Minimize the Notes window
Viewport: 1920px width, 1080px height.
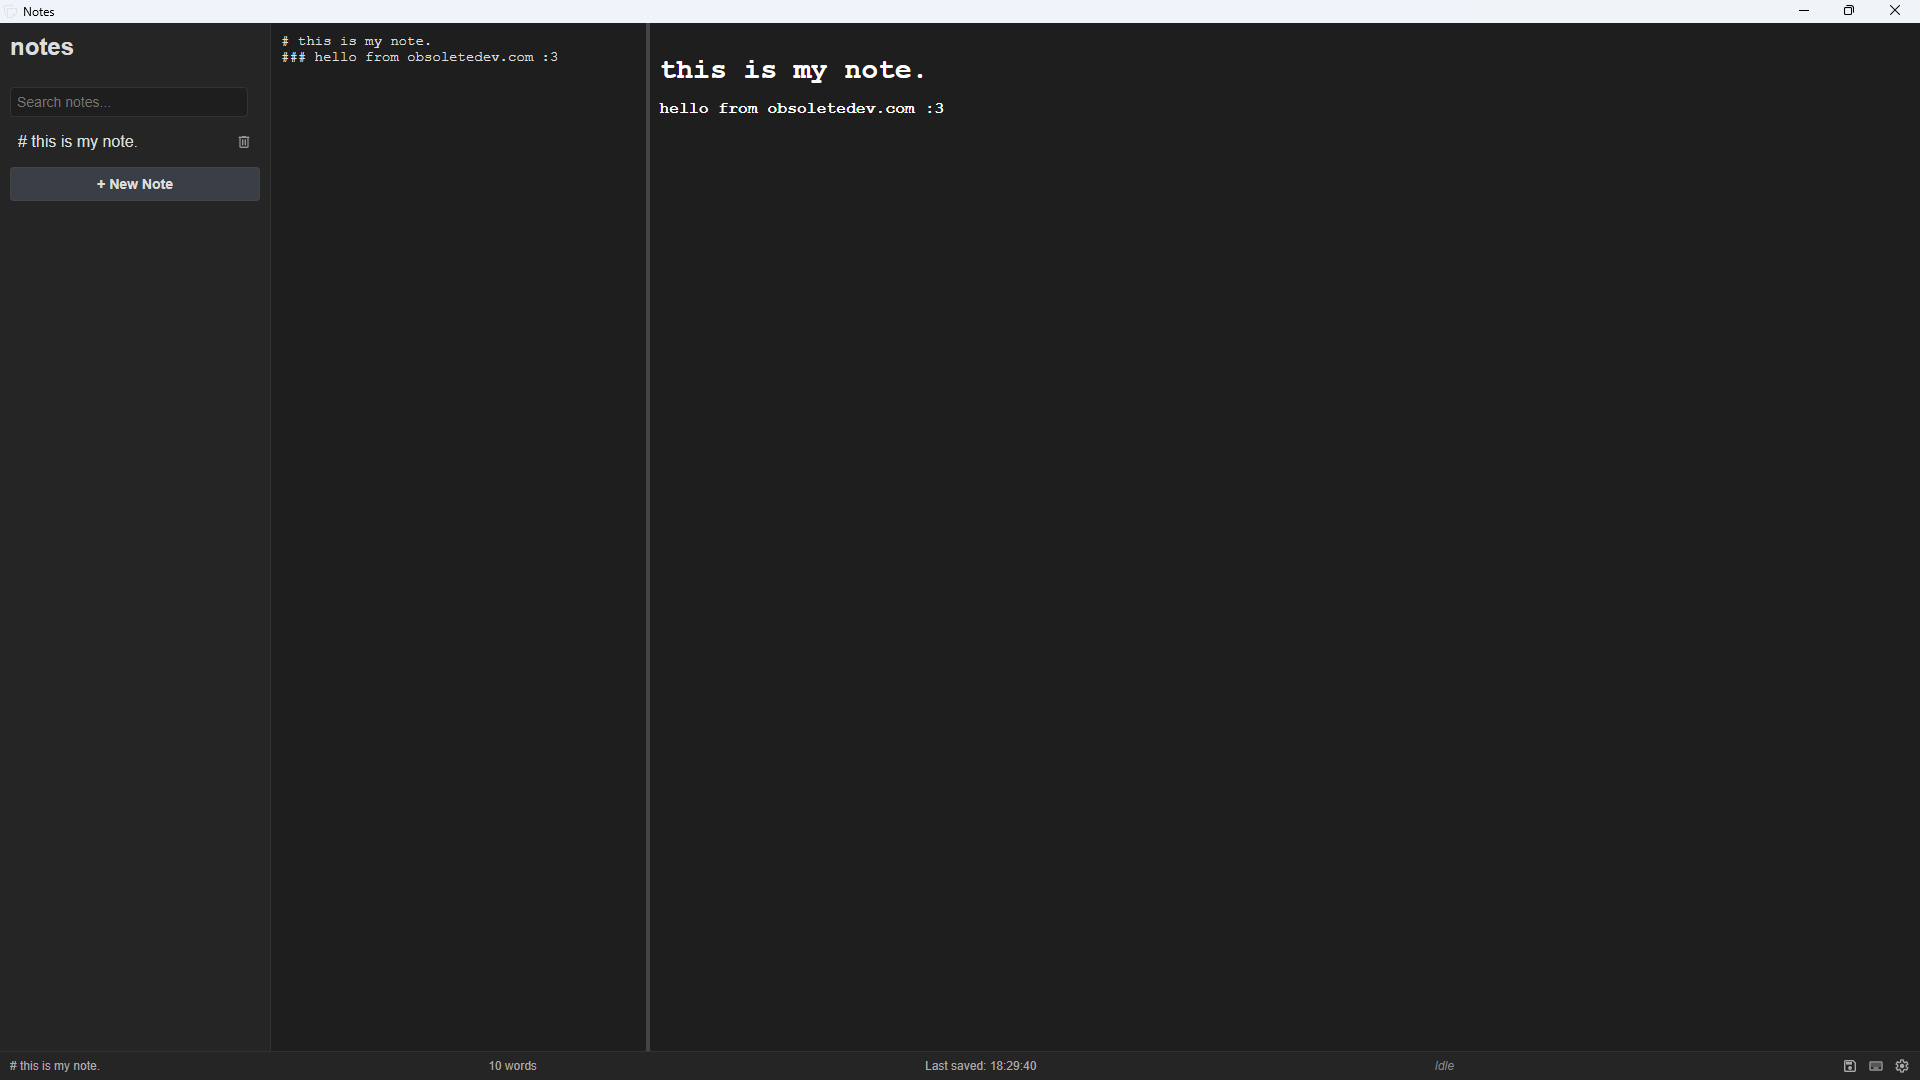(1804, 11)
-----
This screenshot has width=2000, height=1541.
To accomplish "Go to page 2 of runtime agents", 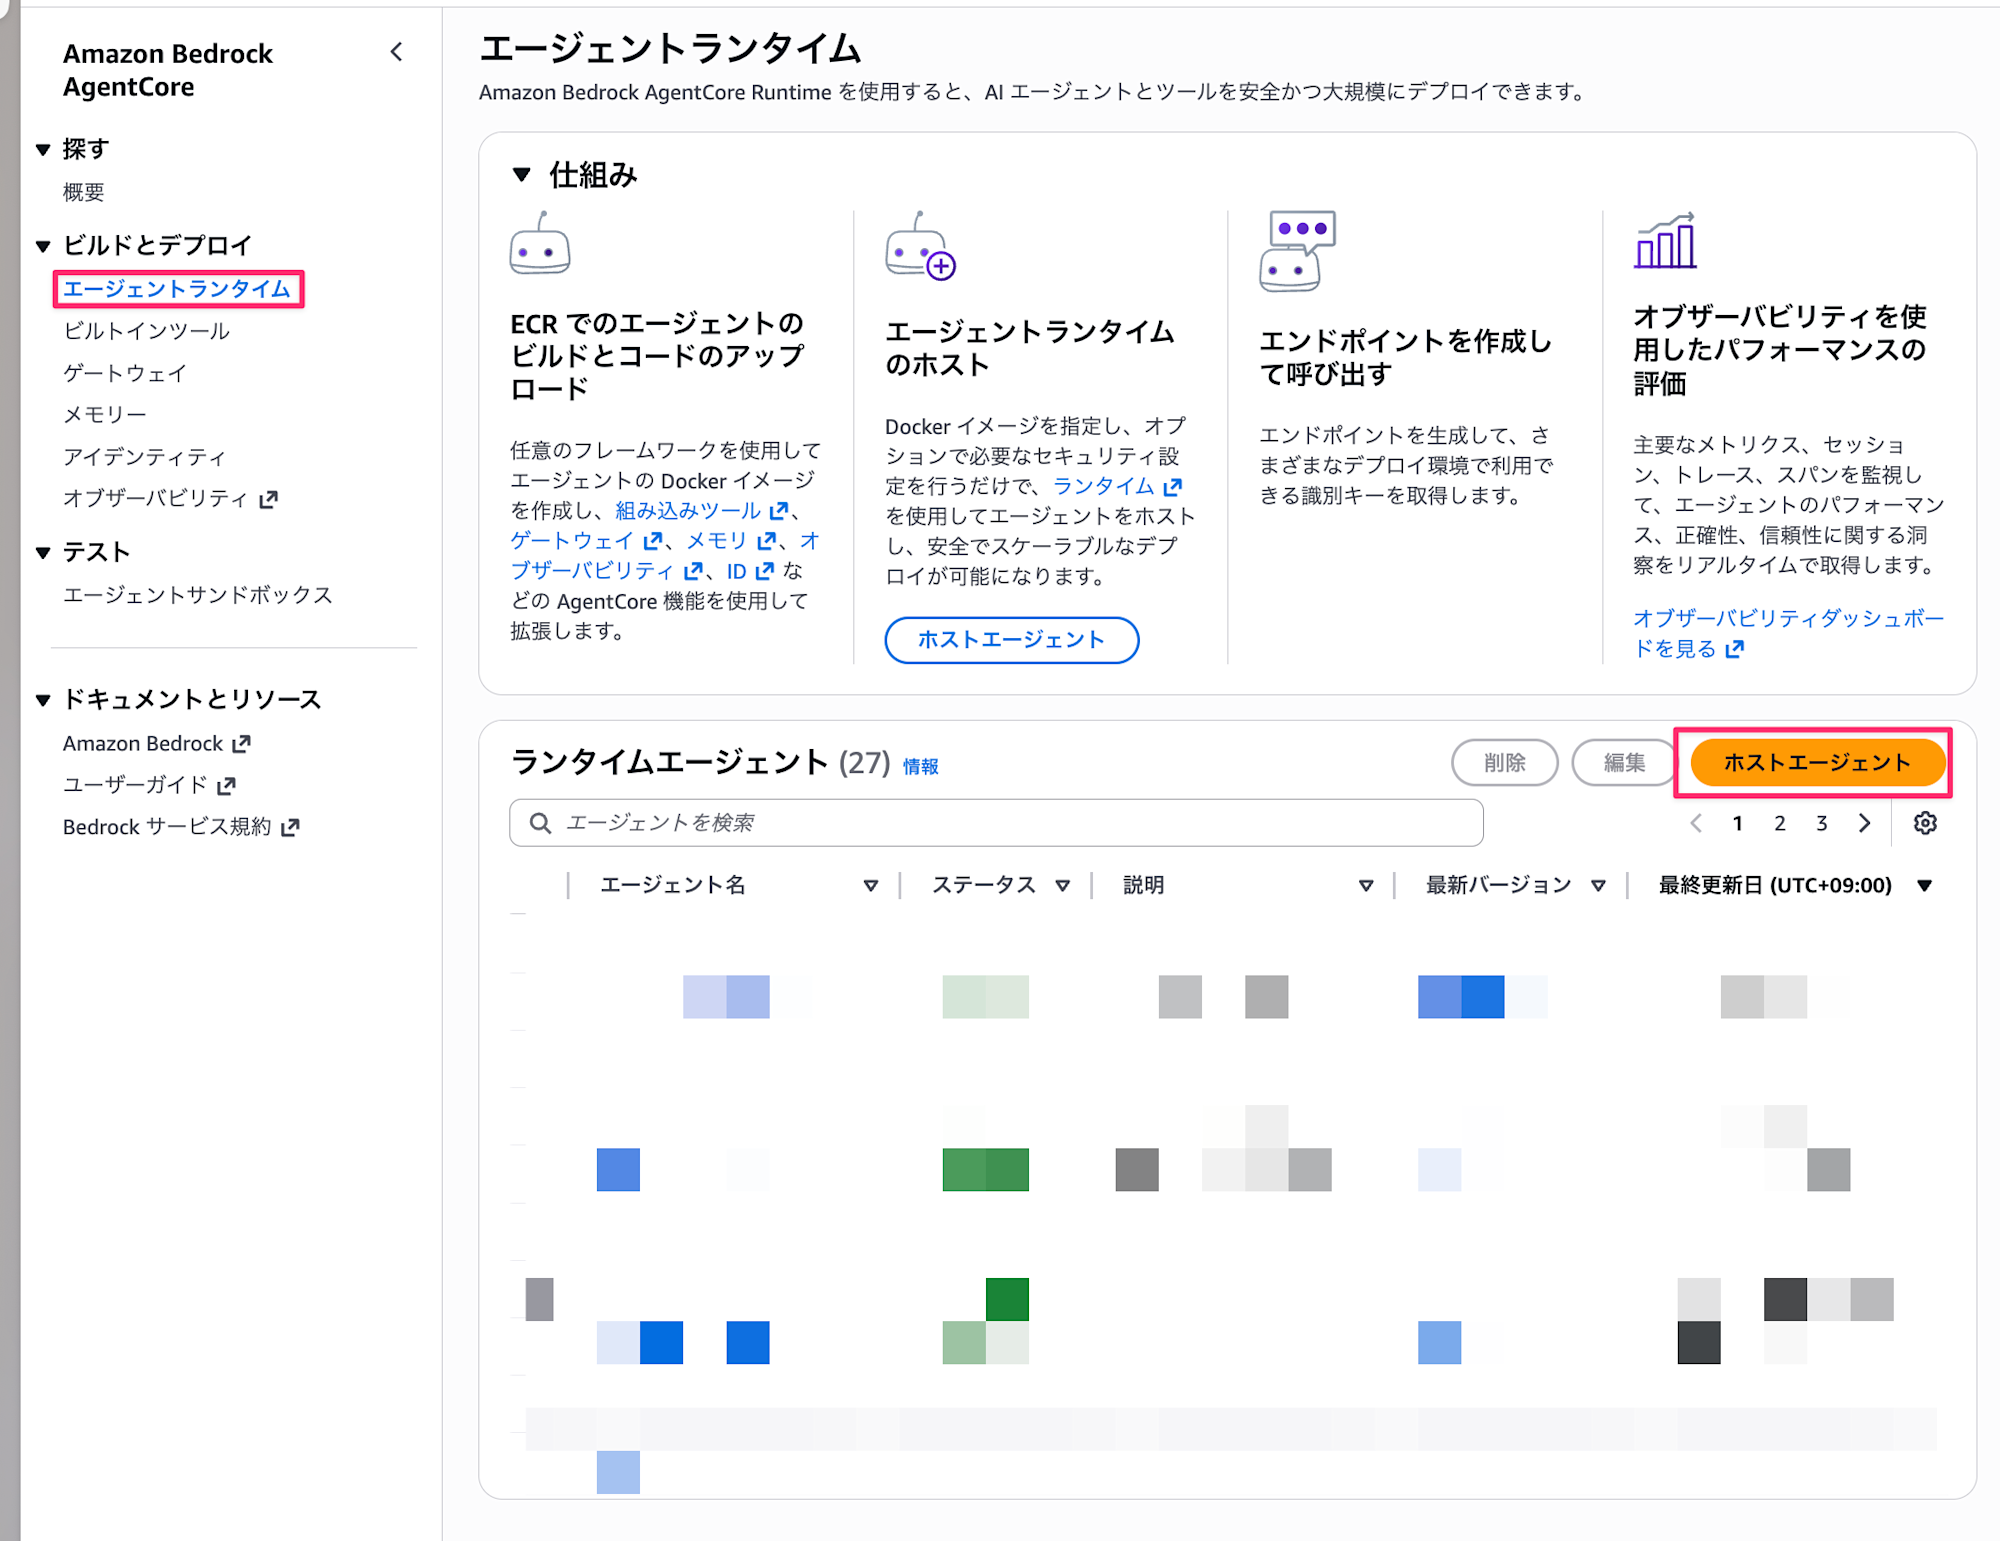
-----
Within the listing above, the lines starting at the one containing "This screenshot has width=2000, height=1541." and ending at the one containing "2 of runtime" are to be returned exactly. Omit the pictures.

EXERCISE ANSWER:
This screenshot has width=2000, height=1541.
To accomplish "Go to page 2 of runtime agents", 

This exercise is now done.